In FIG. 2F, a transparent conductive material, such as ITO (indium-tin-oxide), is deposited along an entire surface of the substrate 111 including the plurality of projection patterns 190, and patterned by a photolithographic process using a seventh mask, thereby forming a transmitting electrode 117 in the pixel region to contact the drain electrode 115b. 
In FIG. 2G, a second insulating interlayer 124 is deposited along an entire surface of the substrate 111 including the transmitting electrode 117, and the second insulating interlayer 124 corresponding to the second contact hole 191 is removed by a photolithographic process using an eighth mask. Accordingly, some portion of the drain electrode 115b or the transmitting electrode 117 is exposed by the second contact hole 191. Subsequently, a metal layer of high reflexibility material, such as aluminum Al, copper Cu, or silver Ag, is formed along an entire surface of the substrate 111 including the second insulating interlayer 124, and patterned by a photolithographic process using a ninth mask, thereby forming the reflective electrode 119. Accordingly, the reflective electrode 119 is connected to some portion of the drain electrode 115b or the transmitting electrode 117 through the second contact hole 119, and the reflective electrode 119 is formed in the reflective part of the unit pixel region. For example, the reflective electrode 119 using the high reflexibility metal is formed in the reflective part of the unit pixel region, and the transmitting electrode 117 using the transparent conductive material is formed in the transmitting part, thereby fabricating a TFT substrate 111 that operates having both transmitting and reflective functions.

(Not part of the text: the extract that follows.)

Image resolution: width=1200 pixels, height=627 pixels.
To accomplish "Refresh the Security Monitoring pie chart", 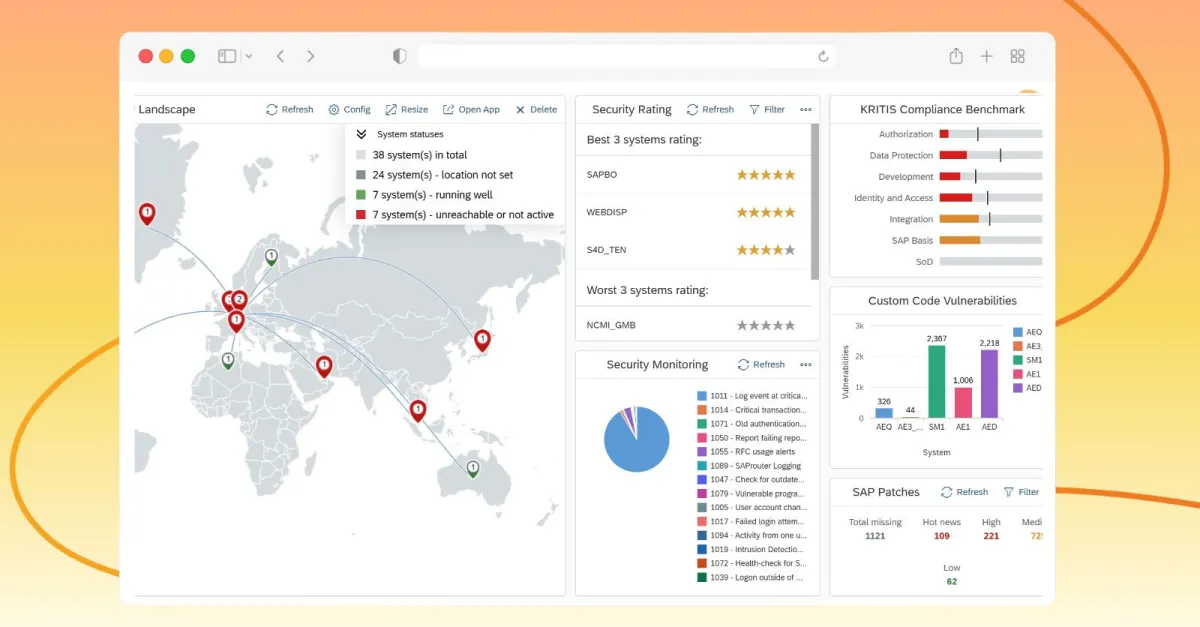I will coord(761,364).
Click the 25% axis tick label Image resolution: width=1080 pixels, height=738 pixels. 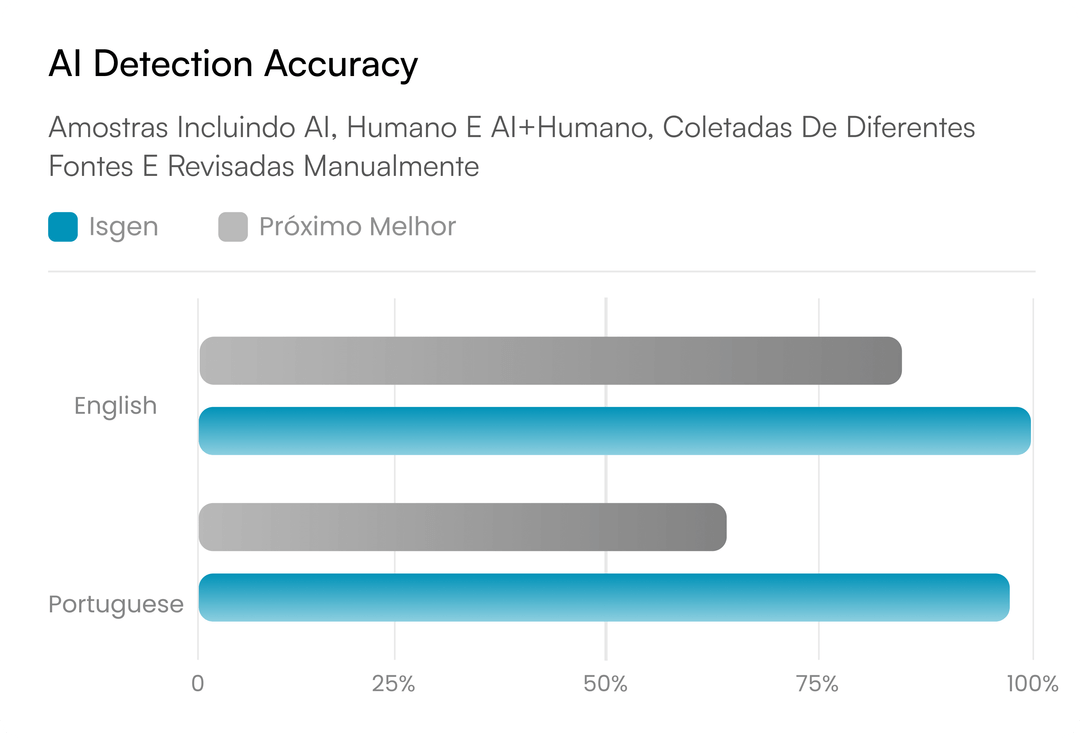click(393, 684)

Accordingly, the TFT substrate 111 of the transflective-type LCD device including the poly-TFT requires photolithographic processes using nine separate masks. For example, the processes for forming the semiconductor layer 154, the gate line (not shown), the first contact hole 181, the data line (not shown), the second contact hole 191 of the passivation layer 116, the projection pattern 190, the transmitting electrode 117, the second contact hole 191 of the second insulating interlayer 124, and the reflective electrode 119.
However, according to the related art, the transflective-type LCD device and the method of fabricating the transflective-type LCD device have disadvantages, such as the number of photolithographic processes increases, fabrication costs and errors of the fabrication process increases, and productivity decreases.